Vermont writer Mark Pendergrast’s new book, Inside the Outbreaks, “is a history of the Epidemic Intelligence Service, the front-line disease detectives of the CDC. It covers an amazing array of medical mysteries all over the world, from an insider’s perspective.” Find more, as well as some rave reviews, on his page.
Since its founding in 1951 by Alexander Langmuir as a service/training program, the Epidemic Intelligence Service, working out of the CDC· in Atlanta, Georgia, has sent out over 3,000 officers to combat every imaginable human (and sometimes animal) ailment.
These young people—doctors, veterinarians, dentists, statisticians, nurses, microbiologists, academic epidemiologists, sociologists, anthropologists, and now even lawyers — call themselves “shoe-leather epidemiologists.” EIS officers have ventured over the globe in search of diseases, sometimes in airplanes, in Jeeps, on bicycles, aboard fragile boats, on dogsleds, atop elephants and camels.
EIS officers generally have performed their tasks without fanfare or notice. They have saved uncountable lives, preventing uncontrolled spread of disease and diagnosing problems before they escalated. They even may have saved your life, though you were probably unaware of it…

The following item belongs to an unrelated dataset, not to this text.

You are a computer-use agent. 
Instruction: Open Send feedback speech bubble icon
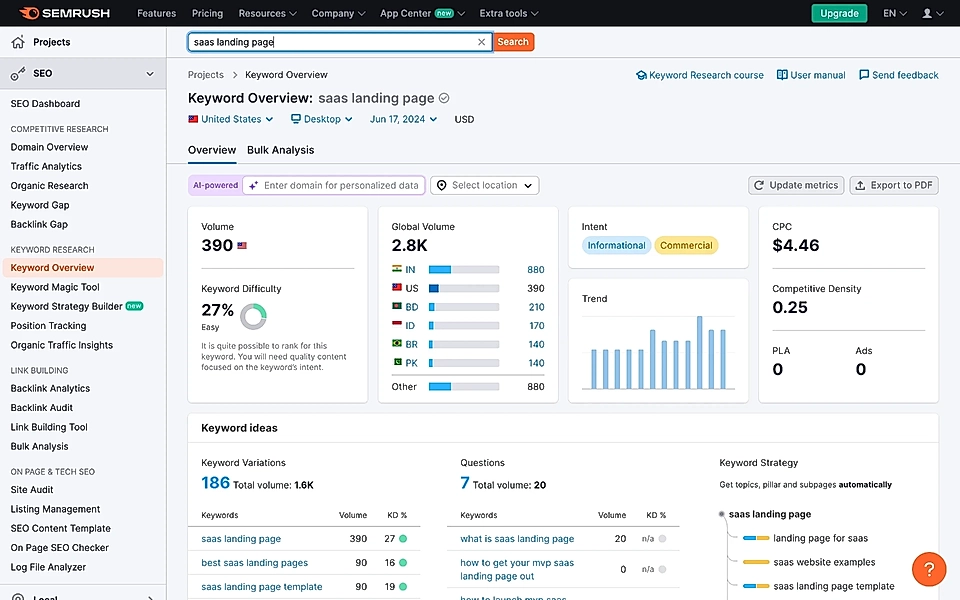(x=864, y=74)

The overarching take-home lesson from this history, though, is that dollars spent on public health surveillance and prevention programs are cost-effective. In the United States, we tend to react to health problems and seek heroic individual clinical resolutions, spending most of our health budget on extreme measures. Because public health efforts like those of the EIS are largely invisible – few people know they are being protected – they are both undervalued and underfunded, despite their efficiency.